REQUIRED ACTION →
Rewrite the records from the line with "The height and width of the screenshot is (662, 1004)." through the end, requests included, multiplying each coordinate in the answers by 1.35 and rounding to whole numbers with halves rounded up. Give only those lines, and leave out the pictures.

══ EXERCISE MATERIALS ══

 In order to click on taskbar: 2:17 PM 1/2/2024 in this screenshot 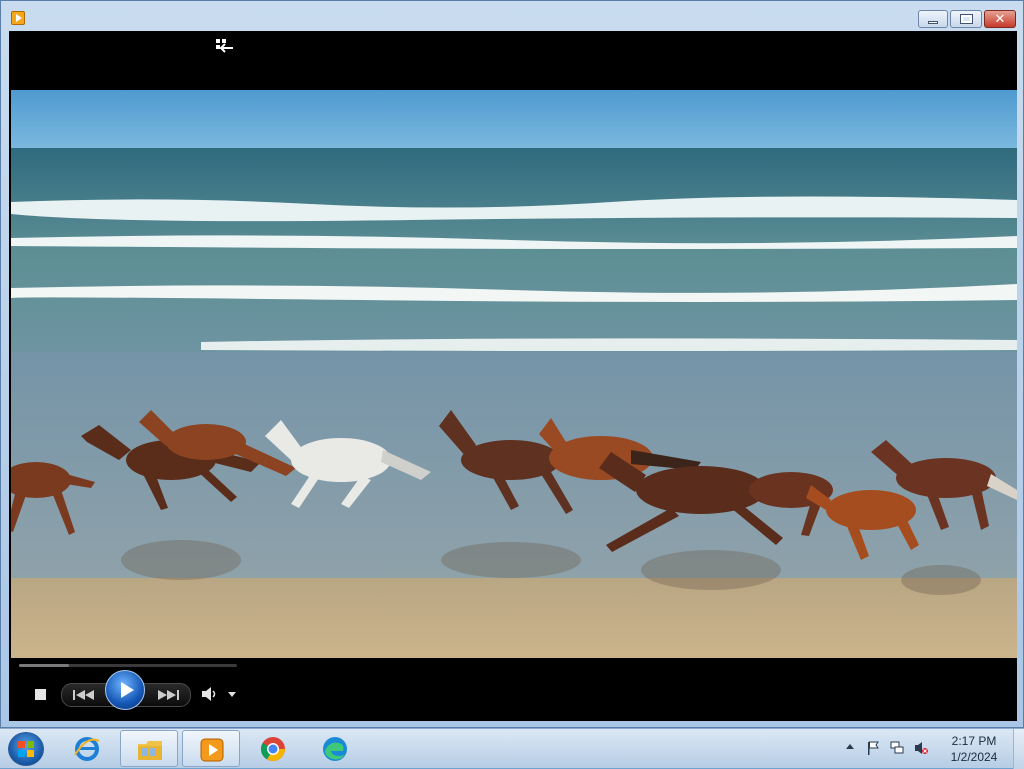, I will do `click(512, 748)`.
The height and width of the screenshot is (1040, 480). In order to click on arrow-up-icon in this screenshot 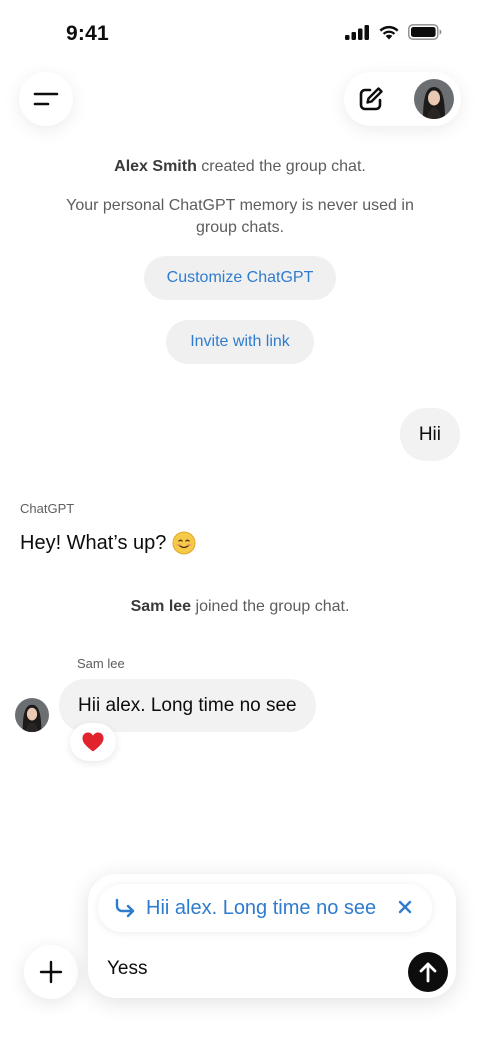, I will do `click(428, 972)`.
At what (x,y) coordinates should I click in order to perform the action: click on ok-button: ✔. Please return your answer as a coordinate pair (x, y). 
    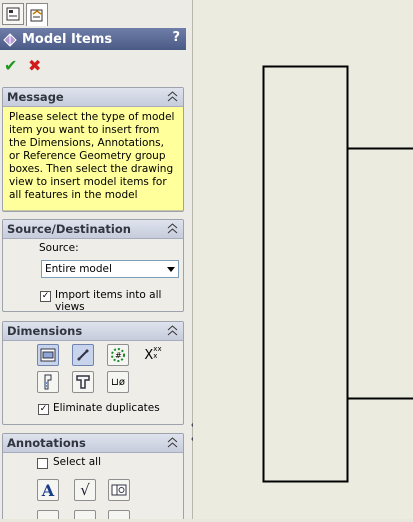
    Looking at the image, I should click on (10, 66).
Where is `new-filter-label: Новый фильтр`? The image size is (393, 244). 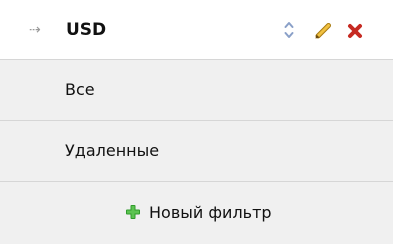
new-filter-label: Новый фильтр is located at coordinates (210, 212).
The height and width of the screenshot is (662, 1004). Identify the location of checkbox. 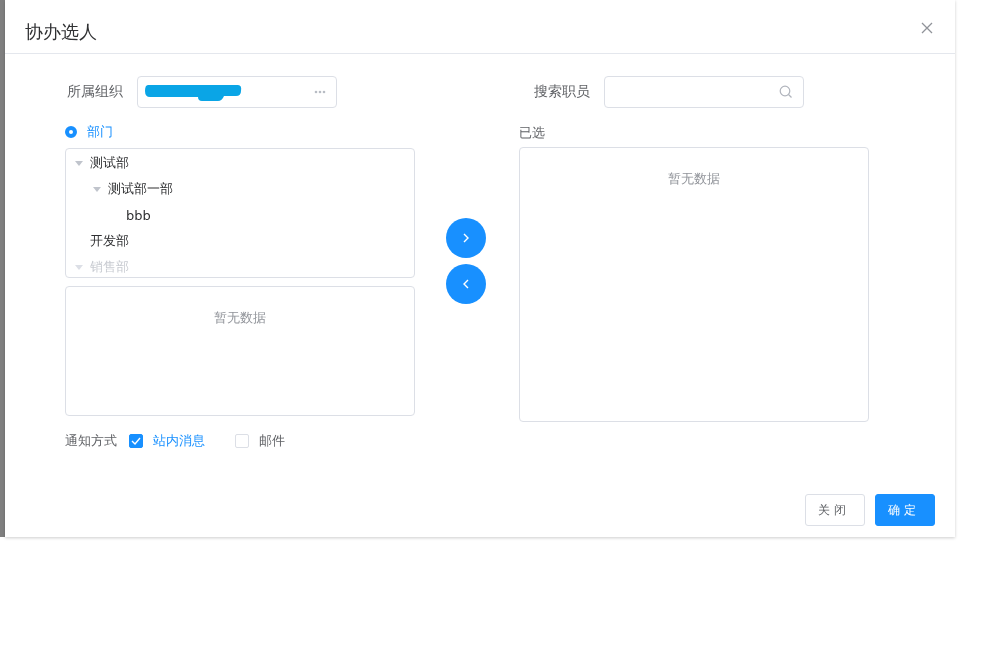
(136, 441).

═══

OUTPUT OF THE TASK →
The height and width of the screenshot is (662, 1004). Identify the location of checkbox. 
(184, 595).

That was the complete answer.